Task -
Spot each line in the records below where the word "profile" occurs, then copy it.
[[ Exercise inputs, beginning ]]
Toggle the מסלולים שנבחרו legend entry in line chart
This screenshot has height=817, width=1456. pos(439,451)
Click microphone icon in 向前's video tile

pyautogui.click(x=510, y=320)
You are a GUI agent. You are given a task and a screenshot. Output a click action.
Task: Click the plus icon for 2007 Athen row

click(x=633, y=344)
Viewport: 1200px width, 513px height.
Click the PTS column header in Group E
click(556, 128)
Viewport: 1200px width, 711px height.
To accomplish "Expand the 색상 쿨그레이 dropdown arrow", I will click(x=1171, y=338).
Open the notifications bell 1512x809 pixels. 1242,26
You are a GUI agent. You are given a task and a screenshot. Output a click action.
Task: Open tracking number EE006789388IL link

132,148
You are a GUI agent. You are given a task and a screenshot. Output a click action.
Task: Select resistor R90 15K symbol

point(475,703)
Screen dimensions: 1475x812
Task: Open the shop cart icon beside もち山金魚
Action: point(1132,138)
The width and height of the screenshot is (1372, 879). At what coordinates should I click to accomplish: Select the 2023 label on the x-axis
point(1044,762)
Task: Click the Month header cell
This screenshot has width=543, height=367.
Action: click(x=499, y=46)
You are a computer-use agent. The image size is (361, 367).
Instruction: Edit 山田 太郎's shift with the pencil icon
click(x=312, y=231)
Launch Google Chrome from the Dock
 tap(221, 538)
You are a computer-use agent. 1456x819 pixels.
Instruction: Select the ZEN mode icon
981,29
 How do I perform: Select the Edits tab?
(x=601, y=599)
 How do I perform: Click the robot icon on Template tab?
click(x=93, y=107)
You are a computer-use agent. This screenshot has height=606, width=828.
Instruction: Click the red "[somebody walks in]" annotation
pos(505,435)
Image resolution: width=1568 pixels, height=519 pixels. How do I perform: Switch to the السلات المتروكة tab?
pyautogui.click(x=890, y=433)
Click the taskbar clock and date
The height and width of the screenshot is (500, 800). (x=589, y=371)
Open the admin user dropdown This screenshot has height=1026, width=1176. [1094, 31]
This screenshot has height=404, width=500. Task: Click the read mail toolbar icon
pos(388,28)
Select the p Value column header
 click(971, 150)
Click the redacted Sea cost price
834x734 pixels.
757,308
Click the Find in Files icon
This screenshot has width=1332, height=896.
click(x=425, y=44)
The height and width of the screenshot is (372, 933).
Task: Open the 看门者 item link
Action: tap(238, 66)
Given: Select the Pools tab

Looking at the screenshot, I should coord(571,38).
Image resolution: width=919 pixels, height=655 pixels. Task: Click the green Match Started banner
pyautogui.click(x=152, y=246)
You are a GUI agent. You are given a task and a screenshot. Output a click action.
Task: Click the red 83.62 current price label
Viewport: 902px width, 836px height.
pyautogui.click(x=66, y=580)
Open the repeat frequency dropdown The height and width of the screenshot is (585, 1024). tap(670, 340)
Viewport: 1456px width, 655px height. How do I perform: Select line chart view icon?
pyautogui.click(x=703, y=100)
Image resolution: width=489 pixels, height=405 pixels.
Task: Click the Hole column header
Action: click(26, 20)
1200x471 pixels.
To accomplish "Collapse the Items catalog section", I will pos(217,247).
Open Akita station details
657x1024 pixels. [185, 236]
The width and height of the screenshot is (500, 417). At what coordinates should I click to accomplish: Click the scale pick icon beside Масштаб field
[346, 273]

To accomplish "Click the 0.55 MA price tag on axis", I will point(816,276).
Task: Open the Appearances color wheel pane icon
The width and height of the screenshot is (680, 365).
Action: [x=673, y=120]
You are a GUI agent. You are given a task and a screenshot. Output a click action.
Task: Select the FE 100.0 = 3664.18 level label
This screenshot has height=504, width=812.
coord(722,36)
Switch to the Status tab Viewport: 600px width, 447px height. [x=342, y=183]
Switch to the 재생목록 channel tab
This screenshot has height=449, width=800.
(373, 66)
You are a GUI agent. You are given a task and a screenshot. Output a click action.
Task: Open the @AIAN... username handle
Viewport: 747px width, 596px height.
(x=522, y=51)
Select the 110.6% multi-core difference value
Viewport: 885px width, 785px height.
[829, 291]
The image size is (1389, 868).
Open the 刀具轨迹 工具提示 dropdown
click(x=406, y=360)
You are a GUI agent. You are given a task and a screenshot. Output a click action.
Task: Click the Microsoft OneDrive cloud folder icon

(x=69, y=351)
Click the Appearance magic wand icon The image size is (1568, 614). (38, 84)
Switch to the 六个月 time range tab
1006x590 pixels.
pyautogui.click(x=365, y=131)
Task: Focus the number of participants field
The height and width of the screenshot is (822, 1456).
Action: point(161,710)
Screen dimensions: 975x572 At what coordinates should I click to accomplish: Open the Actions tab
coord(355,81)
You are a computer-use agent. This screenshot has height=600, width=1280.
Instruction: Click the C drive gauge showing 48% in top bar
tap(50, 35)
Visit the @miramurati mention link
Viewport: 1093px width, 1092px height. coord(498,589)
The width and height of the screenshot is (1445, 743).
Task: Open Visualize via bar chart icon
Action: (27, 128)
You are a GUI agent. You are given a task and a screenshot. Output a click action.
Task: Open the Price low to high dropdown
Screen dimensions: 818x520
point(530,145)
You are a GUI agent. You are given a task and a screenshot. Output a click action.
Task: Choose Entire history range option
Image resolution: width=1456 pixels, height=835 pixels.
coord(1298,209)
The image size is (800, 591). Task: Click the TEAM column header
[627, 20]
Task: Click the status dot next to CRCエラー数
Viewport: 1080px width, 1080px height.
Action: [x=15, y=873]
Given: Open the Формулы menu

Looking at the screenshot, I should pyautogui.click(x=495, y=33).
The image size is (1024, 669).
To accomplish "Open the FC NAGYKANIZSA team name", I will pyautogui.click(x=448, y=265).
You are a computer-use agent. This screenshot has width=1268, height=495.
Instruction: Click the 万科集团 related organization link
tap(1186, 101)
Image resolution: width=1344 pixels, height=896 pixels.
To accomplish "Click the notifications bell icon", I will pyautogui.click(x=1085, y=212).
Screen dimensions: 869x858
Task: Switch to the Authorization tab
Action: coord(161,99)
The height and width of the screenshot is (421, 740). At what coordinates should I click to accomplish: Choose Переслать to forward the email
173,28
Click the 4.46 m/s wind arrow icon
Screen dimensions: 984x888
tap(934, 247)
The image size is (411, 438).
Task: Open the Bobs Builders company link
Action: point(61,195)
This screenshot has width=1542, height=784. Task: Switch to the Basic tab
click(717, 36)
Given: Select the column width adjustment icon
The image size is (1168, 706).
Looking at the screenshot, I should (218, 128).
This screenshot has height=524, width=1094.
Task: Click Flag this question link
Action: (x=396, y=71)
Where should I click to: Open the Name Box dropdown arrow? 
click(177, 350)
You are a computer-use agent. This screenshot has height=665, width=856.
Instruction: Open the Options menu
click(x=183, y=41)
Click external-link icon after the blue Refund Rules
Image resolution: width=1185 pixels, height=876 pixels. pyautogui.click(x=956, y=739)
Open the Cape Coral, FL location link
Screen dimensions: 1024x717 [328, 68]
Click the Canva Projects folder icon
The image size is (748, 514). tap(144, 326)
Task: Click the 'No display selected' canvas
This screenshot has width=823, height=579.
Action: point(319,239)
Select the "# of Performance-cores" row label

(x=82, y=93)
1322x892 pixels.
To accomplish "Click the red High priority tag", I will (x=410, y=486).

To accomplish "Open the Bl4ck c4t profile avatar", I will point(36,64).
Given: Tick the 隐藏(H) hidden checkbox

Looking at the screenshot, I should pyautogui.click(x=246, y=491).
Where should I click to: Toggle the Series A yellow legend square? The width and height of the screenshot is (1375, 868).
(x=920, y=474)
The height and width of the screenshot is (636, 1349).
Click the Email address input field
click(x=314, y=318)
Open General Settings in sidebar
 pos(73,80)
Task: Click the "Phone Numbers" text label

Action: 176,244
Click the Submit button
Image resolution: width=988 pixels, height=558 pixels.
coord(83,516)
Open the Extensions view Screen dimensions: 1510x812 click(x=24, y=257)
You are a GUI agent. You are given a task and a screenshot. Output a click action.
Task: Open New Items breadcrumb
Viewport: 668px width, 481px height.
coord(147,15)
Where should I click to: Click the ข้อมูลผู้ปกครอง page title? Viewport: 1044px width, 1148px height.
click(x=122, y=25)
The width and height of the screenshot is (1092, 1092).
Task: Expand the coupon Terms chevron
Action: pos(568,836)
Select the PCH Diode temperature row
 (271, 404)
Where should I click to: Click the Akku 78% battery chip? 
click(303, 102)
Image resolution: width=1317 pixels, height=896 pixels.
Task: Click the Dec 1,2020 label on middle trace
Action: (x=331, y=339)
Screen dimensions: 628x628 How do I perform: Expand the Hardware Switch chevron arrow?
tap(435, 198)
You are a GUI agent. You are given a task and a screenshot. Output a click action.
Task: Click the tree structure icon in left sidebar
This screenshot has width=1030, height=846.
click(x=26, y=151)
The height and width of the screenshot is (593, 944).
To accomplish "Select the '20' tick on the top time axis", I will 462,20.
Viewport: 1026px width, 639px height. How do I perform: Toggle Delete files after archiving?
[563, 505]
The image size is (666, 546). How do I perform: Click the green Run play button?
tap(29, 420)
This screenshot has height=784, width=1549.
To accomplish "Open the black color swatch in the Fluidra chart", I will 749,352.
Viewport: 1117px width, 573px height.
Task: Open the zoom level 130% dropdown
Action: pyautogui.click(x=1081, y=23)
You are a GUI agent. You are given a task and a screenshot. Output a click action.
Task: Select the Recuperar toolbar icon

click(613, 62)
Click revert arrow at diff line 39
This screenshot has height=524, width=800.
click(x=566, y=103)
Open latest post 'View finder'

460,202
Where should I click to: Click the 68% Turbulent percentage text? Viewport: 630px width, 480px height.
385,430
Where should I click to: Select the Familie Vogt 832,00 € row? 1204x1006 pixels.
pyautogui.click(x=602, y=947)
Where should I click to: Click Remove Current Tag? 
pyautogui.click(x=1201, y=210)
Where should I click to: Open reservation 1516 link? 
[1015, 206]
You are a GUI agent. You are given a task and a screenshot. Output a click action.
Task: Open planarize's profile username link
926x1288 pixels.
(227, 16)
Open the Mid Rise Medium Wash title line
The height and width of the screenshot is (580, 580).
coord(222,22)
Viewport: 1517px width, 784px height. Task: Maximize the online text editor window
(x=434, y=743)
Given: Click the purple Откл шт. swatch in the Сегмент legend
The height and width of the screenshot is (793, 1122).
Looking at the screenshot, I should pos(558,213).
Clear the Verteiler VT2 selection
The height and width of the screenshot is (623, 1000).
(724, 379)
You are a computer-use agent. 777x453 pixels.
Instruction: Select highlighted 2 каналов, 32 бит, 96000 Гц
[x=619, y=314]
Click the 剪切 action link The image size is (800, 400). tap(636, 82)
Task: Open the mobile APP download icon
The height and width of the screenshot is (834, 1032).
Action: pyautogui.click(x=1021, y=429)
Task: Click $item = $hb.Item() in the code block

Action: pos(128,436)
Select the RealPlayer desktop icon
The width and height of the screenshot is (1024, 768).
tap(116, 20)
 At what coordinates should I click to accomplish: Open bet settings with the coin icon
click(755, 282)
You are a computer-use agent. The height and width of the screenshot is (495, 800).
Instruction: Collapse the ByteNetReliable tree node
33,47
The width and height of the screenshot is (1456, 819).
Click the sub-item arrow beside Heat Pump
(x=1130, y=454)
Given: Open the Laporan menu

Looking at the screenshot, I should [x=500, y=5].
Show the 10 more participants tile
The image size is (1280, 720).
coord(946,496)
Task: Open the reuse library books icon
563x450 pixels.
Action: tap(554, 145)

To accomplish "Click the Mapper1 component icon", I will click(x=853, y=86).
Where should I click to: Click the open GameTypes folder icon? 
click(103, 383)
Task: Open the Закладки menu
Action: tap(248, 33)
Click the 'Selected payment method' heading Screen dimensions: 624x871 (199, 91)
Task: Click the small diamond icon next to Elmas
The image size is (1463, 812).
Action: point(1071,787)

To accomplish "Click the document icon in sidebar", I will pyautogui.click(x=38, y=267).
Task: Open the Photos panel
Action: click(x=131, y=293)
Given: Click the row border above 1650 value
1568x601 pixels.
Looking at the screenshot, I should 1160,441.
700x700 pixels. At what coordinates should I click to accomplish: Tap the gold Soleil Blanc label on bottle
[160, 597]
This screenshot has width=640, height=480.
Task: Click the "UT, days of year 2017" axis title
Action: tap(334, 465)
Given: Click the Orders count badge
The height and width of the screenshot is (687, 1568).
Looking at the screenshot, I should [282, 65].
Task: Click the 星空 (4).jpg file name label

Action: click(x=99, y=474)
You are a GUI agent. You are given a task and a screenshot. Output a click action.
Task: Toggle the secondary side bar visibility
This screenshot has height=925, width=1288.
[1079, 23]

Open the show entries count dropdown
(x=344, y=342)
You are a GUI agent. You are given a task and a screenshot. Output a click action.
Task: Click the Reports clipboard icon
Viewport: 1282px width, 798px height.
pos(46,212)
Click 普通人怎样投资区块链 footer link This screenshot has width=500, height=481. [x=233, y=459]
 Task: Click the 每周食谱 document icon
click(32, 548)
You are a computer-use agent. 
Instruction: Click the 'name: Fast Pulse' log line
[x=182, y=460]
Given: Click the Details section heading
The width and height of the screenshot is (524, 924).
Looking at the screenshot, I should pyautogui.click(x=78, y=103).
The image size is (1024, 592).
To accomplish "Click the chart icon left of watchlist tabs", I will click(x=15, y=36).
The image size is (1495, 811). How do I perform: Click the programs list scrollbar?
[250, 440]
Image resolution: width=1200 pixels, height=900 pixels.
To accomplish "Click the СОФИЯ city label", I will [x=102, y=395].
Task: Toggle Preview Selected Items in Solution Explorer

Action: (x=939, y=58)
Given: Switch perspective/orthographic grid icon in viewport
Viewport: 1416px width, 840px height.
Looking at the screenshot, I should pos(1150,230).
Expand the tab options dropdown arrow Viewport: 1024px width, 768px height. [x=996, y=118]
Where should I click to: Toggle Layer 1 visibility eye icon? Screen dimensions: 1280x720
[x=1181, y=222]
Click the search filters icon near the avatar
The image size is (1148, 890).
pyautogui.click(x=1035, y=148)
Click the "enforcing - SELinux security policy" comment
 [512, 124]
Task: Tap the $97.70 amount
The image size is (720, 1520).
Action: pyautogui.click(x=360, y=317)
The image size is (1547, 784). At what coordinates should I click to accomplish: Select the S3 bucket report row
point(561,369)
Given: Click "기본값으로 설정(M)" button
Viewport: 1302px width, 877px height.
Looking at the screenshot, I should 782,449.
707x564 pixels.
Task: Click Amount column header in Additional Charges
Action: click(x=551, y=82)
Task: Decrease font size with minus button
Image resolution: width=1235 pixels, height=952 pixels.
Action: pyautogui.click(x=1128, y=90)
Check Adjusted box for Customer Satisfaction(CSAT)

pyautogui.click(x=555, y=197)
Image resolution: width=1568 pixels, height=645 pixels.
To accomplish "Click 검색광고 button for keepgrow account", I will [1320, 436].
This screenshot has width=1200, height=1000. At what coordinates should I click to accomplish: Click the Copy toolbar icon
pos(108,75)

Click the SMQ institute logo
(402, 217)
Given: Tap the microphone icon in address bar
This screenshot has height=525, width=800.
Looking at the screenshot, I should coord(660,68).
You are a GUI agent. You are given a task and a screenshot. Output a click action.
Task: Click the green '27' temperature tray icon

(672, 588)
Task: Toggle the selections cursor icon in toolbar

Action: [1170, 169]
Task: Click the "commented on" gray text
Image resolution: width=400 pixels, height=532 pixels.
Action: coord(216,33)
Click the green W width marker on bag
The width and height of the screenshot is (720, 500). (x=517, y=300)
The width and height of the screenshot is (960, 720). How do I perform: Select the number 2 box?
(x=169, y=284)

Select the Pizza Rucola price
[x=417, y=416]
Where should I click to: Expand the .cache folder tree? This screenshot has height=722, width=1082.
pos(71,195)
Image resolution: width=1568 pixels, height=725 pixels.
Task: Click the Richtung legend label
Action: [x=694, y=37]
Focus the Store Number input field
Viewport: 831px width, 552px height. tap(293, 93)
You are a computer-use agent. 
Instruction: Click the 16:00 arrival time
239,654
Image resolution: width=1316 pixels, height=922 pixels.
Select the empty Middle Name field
[[ Exercise inputs, end ]]
Reply -
To accomplish "Open the Bl4ck c4t profile avatar", I will point(36,64).
Task: Open planarize's profile username link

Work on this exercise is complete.